Applying the Independence Axiom a second time where \(L\), \(L'\), and \(r\) are as above, and \(L''\) is \([0M:1]\), we have that \[{\small \left [\left[1M: \frac{1}{11}, 1M:\frac{10}{11}\right]:\frac{11}{100}, \left[0M:1\right]:\frac{89}{100}\right ]\mathrel{P}\left[\left[0M: \frac{1}{11}, 5M:\frac{10}{11}\right]: \frac{11}{100}, \left[0M:1\right]:\frac{89}{100}\right]}.\]

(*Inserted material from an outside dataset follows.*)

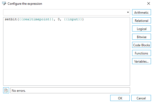152x102 pixels.
Task: Open the Arithmetic operators menu
Action: point(142,12)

To see the contradiction, note the following two consequences of the Compound Lottery axiom:

Since \(s([1M: \frac{1}{11}, 1M:\frac{10}{11}]:\frac{11}{100}, [0M:1]:\frac{89}{100}]) = [1M: \frac{1}{100}, 0M:\frac{89}{100}, 1M:\frac{10}{100}]\), by the Compound Lottery axiom, \[\left[1M: \frac{1}{100}, 0M:\frac{89}{100}, 1M:\frac{10}{100}\right ]\mathrel{I}\left [\left[1M: \frac{1}{11}, 1M:\frac{10}{11}\right]:\frac{11}{100}, \left[0M:1\right]:\frac{89}{100}\right ].\]

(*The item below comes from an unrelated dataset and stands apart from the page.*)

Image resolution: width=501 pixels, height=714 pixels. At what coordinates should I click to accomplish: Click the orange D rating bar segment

Since \(s([[0M: \frac{1}{11}, 5M:\frac{10}{11}]: \frac{11}{100}, [0M:1]:\frac{89}{100}]) = [0M: \frac{1}{100}, 0M:\frac{89}{100}, 5M:\frac{10}{100}]\), by the Compound Lottery axiom, \[\left[\left[0M: \frac{1}{11}, 5M:\frac{10}{11}\right]: \frac{11}{100}, \left[0M:1\right]:\frac{89}{100}\right]\mathrel{I}\left[0M: \frac{1}{100}, 0M:\frac{89}{100}, 5M:\frac{10}{100}\right]\]

Since \(\left [\left[1M: \frac{1}{11}, 1M:\frac{10}{11}\right]:\frac{11}{100}, \left[0M:1\right]:\frac{89}{100}\right ]\mathrel{P}\left[\left[0M: \frac{1}{11}, 5M:\frac{10}{11}\right]: \frac{11}{100}, \left[0M:1\right]:\frac{89}{100}\right]\), by transitivity of strict preference and indifference, we have that \[\left[1M: \frac{1}{100}, 0M:\frac{89}{100}, 1M:\frac{10}{100}\right] \mathrel{P}\left[0M: \frac{1}{100}, 0M:\frac{89}{100}, 5M:\frac{10}{100}\right ].\]

But, this contradictions the second assumption about the Allais preferences that \(\left[0M: \frac{1}{100}, 0M:\frac{89}{100}, 5M:\frac{10}{100}\right] \mathrel{P}\left[1M: \frac{1}{100}, 0M:\frac{89}{100}, 1M:\frac{10}{100}\right ]\).